Arriva un nuovo round di aggiornamenti da casa Starbucks, e non sono dei migliori. Gli ultimi anni sono stati a dir poco turbolenti per la gigantesca catena di caffè, che ha attraversato rapidi cambi di AD – l’ultimo, Brian Niccol, in carica da circa un anno –, ritorni alle origini e dietrofront sugli stessi. Il piano di rinnovamento del brand passa anche, a fasi alterne, per la chiusura e apertura di non pochi punti vendita. Degli ultimi giorni è la notizia che la catena della sirena chiuderà l’1% dei suoi store in Nord America. Se vi sembra una cifra irrisoria, ricredetevi: su un totale di circa 32.000 location in tutto il mondo, questa apparentemente minima percentuale si traduce in circa 400 store chiusi e 900 dipendenti mandati a casa. Ma perché succede tutto questo, proprio nel Paese in cui Starbucks è stata fondata?
Le odierne sfide di Starbucks
Negli ultimi anni, di manovre per risollevare Starbucks non ne sono mancate, specie per mano del “nuovo” AD Brian Niccol. Ma né l’introduzione di bibite proteiche (in linea con le tendenze moderne), né l’avanguardistica progettazione di uno store in 3D sono bastate a tirare fuori il colosso del caffè dai guai.

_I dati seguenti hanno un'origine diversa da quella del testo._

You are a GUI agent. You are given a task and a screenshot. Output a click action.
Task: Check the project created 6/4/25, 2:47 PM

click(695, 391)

E con guai intendiamo il costante calo delle vendite che ormai accompagna il gigante di Seattle da sei trimestri di fila. Gli investitori, però, sembrano avere ancora fiducia in Niccol, che in passato è stato capace di far tornare a sorridere catene in difficoltà del calibro di Chipotle e Taco Bell.
Ma i dipendenti del Nord America avranno una visione diversa del CEO, che ha annunciato la chiusura di circa 400 punti vendita in questa area geografica. Il motivo ufficiale risiede nel fatto che gli store non sono “ciò che i clienti e i partner si aspettano”, come ha affermato l’AD.

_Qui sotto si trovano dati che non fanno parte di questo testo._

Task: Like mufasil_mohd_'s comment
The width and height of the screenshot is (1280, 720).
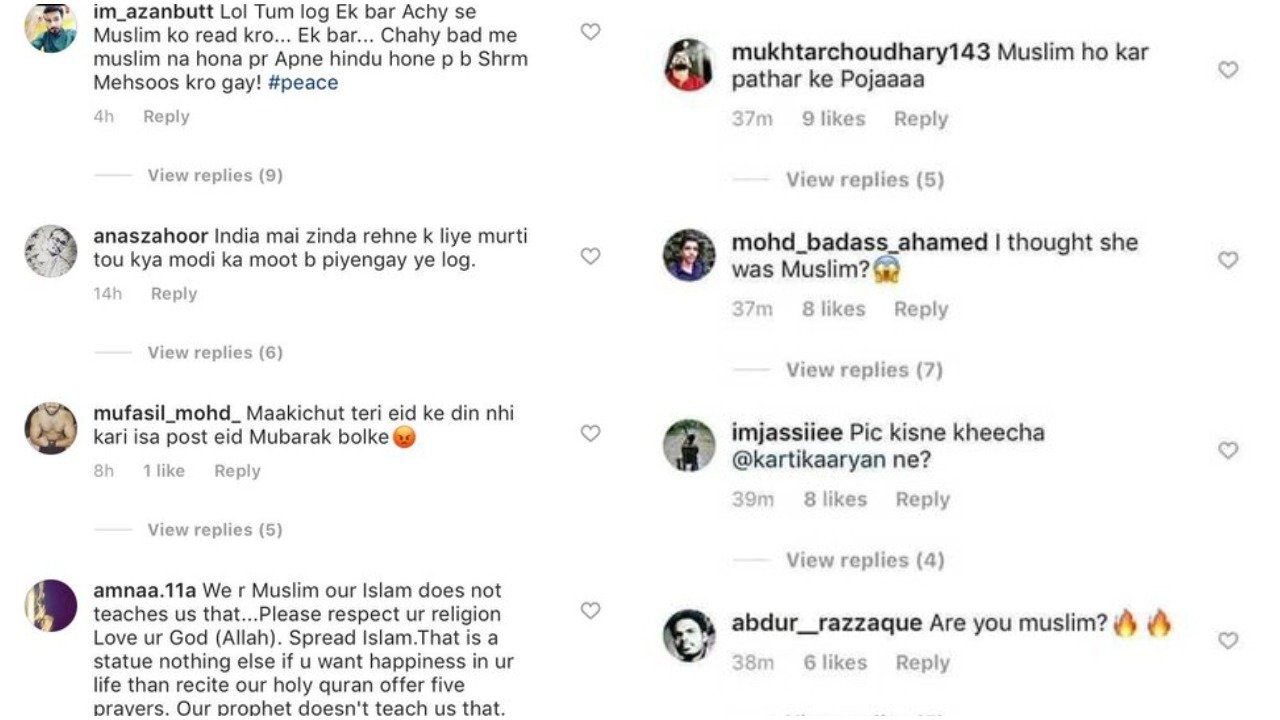Action: 590,433
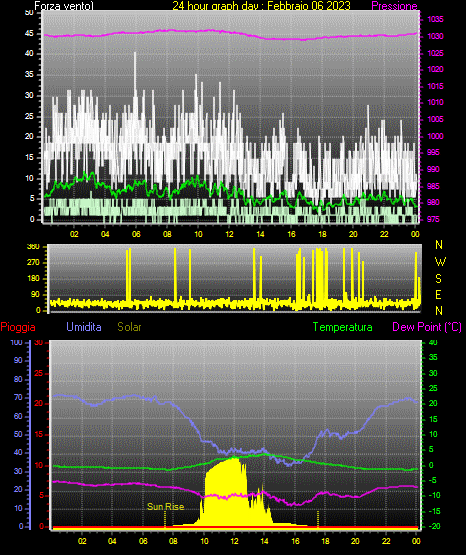
Task: Click the Dew Point (°C) legend label
Action: [x=427, y=327]
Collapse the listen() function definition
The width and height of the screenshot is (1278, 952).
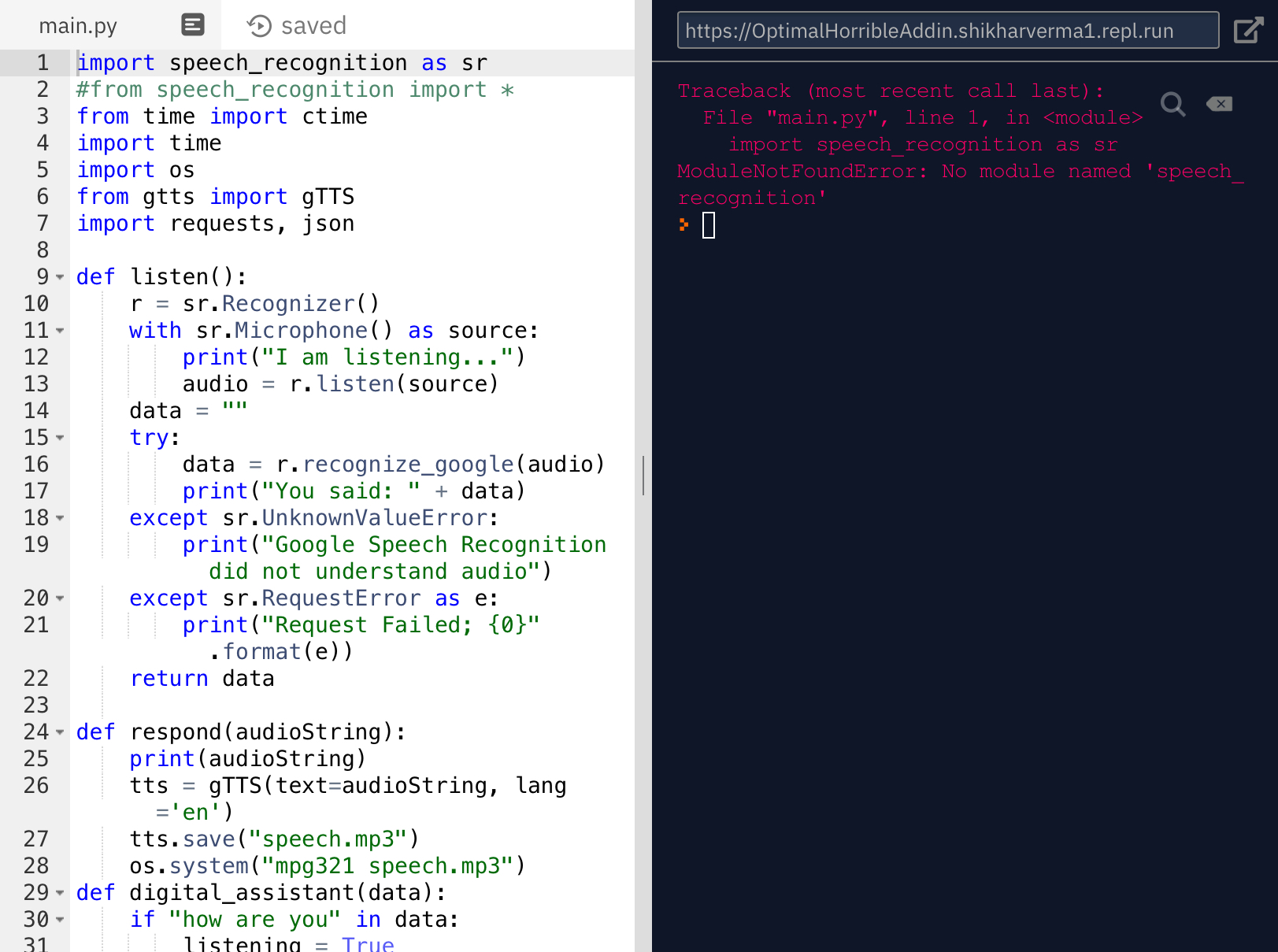click(x=59, y=277)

Alzando il coperchio, bolle in pentola più di una ragione per il calo di interesse nei confronti del brand; una tra le principali è l’aumento dei prezzi. Secondo una recente indagine di UBS, il 70% dei clienti ha dichiarato che questo è il motivo numero uno per cui intende frequentare meno Starbucks.
Ma non sono solo i prezzi a motivare il disinteresse. La comparsa di nuove caffetterie (indipendenti o catene) avversarie rappresenta una sfida per il gigante statunitense, che deve anche fare i conti con il galoppare di nuovi competitor di grandi dimensioni, come Luckin Coffee, la più grande catena cinese di caffetterie di recente arrivata a New York.